_EXERCISE INSTRUCTIONS_
In the material below, find all lines with the string "computer" and copy them.

*** DATASET ENTRIES Section Begins ***

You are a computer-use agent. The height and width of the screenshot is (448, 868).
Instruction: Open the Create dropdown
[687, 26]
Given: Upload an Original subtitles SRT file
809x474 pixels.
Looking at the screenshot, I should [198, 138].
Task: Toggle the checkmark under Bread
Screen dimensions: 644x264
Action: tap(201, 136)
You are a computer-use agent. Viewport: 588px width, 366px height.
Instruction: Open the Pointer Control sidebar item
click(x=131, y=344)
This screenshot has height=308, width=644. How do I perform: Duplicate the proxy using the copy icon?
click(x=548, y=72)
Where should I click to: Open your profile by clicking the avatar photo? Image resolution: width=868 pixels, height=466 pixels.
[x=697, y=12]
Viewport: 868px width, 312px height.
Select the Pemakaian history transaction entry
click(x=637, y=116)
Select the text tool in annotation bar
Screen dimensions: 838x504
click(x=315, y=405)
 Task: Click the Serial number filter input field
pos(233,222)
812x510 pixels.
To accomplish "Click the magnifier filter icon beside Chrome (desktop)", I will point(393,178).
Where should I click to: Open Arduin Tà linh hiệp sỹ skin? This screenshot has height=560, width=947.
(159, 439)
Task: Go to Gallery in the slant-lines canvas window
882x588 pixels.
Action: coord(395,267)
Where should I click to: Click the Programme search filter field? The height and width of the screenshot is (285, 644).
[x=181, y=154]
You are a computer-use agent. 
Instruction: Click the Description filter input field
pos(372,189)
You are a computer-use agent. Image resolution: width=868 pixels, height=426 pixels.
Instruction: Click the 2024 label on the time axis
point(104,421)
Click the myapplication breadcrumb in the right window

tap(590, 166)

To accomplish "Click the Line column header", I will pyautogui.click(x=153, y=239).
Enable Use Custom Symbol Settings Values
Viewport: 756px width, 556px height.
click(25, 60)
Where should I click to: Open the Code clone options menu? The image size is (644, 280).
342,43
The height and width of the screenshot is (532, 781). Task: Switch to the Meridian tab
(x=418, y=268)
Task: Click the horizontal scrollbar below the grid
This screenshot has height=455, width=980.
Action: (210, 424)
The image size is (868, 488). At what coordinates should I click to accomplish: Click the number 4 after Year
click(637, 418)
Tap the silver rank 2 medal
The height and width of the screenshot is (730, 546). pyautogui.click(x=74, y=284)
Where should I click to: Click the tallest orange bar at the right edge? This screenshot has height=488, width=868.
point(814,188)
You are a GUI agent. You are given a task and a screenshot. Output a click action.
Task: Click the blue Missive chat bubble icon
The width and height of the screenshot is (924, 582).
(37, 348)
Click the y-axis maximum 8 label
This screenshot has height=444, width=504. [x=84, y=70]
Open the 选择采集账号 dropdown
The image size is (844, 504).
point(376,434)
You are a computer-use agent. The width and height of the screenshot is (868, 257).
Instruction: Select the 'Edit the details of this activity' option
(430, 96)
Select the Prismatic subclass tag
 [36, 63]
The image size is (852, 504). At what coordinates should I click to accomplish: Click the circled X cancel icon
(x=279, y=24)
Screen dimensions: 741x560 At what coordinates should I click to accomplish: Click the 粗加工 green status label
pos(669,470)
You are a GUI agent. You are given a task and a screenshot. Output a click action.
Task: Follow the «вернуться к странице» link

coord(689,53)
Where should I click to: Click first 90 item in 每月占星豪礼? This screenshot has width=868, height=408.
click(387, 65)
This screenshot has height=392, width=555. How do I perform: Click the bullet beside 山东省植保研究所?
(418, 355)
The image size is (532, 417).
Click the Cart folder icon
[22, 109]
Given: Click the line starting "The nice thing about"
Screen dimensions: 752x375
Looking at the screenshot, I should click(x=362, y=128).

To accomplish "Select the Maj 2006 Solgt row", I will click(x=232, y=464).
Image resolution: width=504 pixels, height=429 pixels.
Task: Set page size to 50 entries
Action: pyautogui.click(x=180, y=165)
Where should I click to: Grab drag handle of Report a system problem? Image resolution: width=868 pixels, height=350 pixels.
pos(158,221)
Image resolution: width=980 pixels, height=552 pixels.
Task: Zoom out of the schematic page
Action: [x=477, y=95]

*** DATASET ENTRIES Section Ends ***

_FINISHED EXERCISE_
You are a computer-use agent. The height and width of the screenshot is (448, 868).
You are a computer-use agent. Viewport: 588px width, 366px height.
You are a computer-use agent. 
You are a computer-use agent. Image resolution: width=868 pixels, height=426 pixels.
You are a computer-use agent. The width and height of the screenshot is (868, 257).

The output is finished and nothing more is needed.